Não é fácil para um jovem descobrir o plano de Deus na
sua vida. Há tantas solicitações, pressões vindas do ambiente social e
familiar, que deixam o jovem desorientado e perdido. Segundo alguns, vivemos
numa “cultura da indecisão”, que considera impossível ou até mesmo insensata a
escolha pela vida (cf. IL 61). Neste
contexto, como fazer para que os nossos jovens possam acertar na vida? Eis
alguns desafios:
- A vocação. Para muitos jovens a “vocação” permanece um termo
meramente inteletual, algo fora de alcance. Não entendem que a vocação é dar
sentido à própria vida, realizar-se, pensam que seja um dom reservado a quem
quer ser padre, religioso ou irmã. A ideia geral de que a vocação é um chamado
não é clara aos jovens, e por isso é necessária uma maior compreensão da
vocação cristã (ao sacerdócio, à vida religiosa, ao apostolado laical, ao
matrimónio e à família, etc.) e do chamado universal à santidade.
- Testemunhos
autênticos. Os jovens pedem testemunhos autênticos: homens e mulheres
capazes de expressar com paixão sua fé e relação com Jesus, e ao mesmo tempo,
de encorajar outros também a se aproximarem, se encontrarem e se apaixonarem
por Jesus. Porquê é tão difícil transmitir hoje a “alegria do Evangelho”?
- O acompanhamento vocacional. Os jovens buscam “companheiros de caminho”, pessoas que
não são santas ou perfeitas, mas “testemunhos vivos”, capazes de evangelizar
através de suas vidas. Devem respeitar a liberdade do processo de discernimento
de um jovem, fornecendo os instrumentos necessários para o cumprimento adequado
deste processo. Um acompanhador deve acreditar de todo o coração na capacidade
que um jovem tem de participar da vida da Igreja. (cf. Documento preparatório, II, 10).
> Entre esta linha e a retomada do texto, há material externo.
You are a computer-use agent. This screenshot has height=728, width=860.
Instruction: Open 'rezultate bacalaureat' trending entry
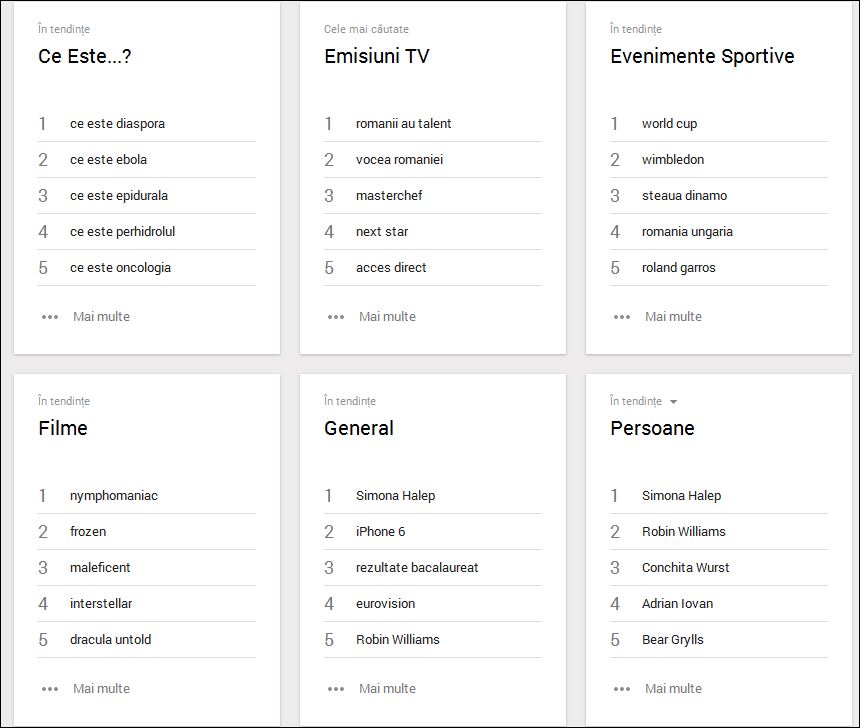(417, 568)
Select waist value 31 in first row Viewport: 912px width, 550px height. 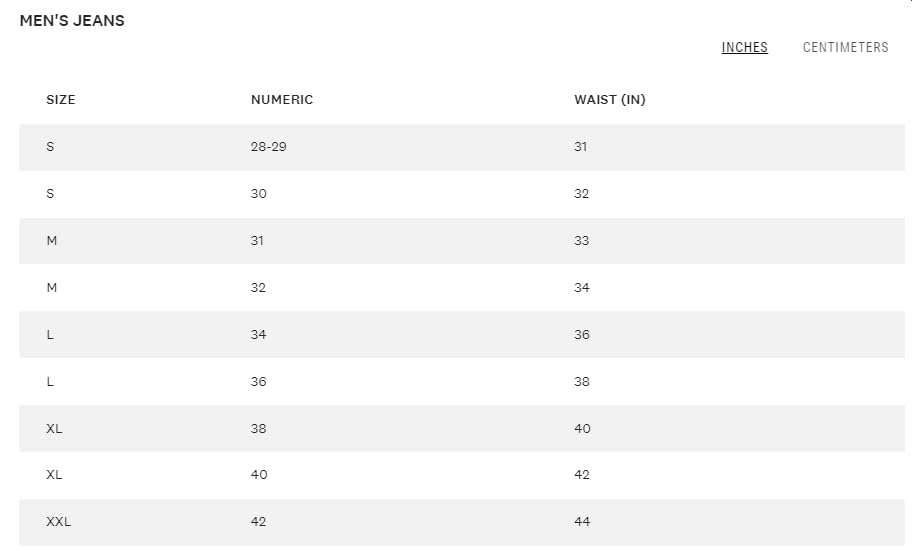click(x=581, y=147)
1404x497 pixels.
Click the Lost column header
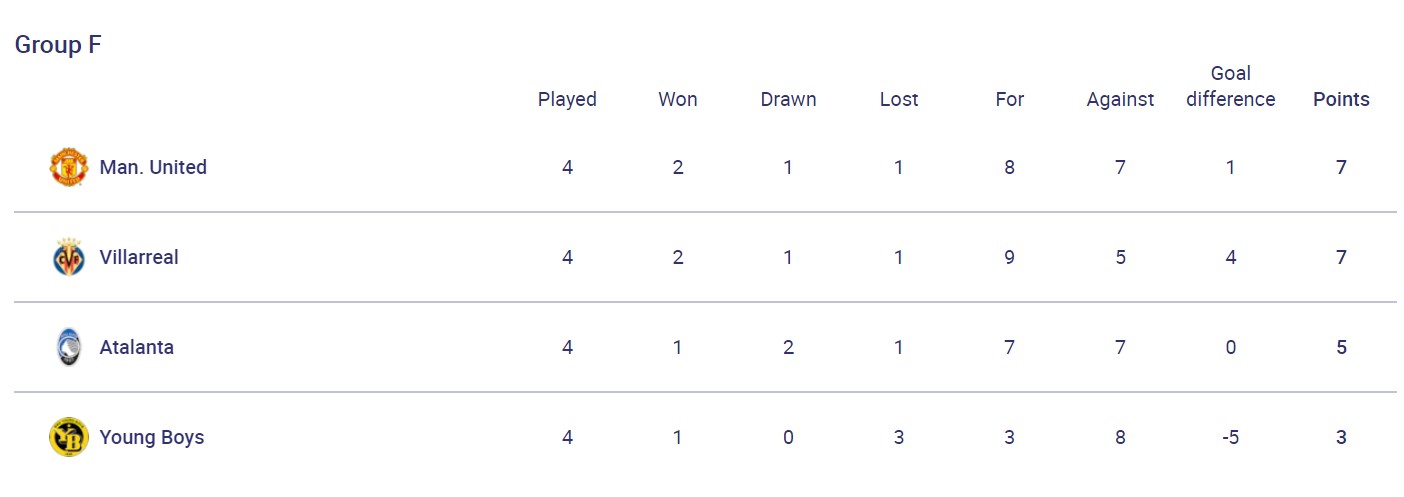coord(899,99)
Caros irmãos e irmãs em Cristo, convido-vos a refletir
seriamente sobre este tema e os seus desafios pastorais, a fim de que seja de
facto guia e documento orientador do novo ano pastoral que já começou.
Para todos vós a minha bênção de pastor e os meus votos sinceros
dum bom “novo ano pastoral”!
Bissau, 12 de outubro de 2018
FICHA DE REFLEXAO
Perguntas sobre o 1° ponto (A nova evangelização):
- O que entendo por “nova evangelização”?
- Segundo o seu ponto de vista, a Diocese de Bissau e as
suas estruturas pastorais (vigararias forâneas, comissões, conselhos pastorais)
tomaram à serio o convite do Papa Francisco de “uma conversão pastoral e
missionária”, que se traduz num novo estilo do anúncio do Evangelho, sobretudo
na catequese, nas celebrações dos sacramentos, nas homilias?
- O que estou a fazer para aproximar os que estão longe ou
fora da Igreja?
- Porque as seitas e os novos movimentos religiosos têm
tanto sucesso?
Perguntas sobre o 2° ponto (a fé):
- Que fazer para que o dom da fé possa dar fruto em mim?
Como cultivar a minha fé?
- Quem é Jesus para mim? O encontro com Ele mudou algo na
minha vida?
- A Igreja não é uma instituição velha e ultrapassada? Como
fazer para que Ela recupere a sua credibilidade e a sua autonomia?
- Porque é que o dízimo não está a produzir os efeitos
desejados?
Perguntas sobre o 3° ponto (o discernimento vocacional):
- Os nossos jovens – diz-se – não são capazes de escolhas
radicais, de compromissos definitivos. Está de acordo com esta opinião?
- Quais os critérios que orientam os jovens na escolha da
profissão e em geral do seu futuro?
- Porque é que os jovens têm dificuldade em responder com
generosidade ao chamamento do Senhor?
- Como estamos a acompanhar os nossos jovens? Somos capazes
de propor-lhes grandes ideais, metas ambiciosas?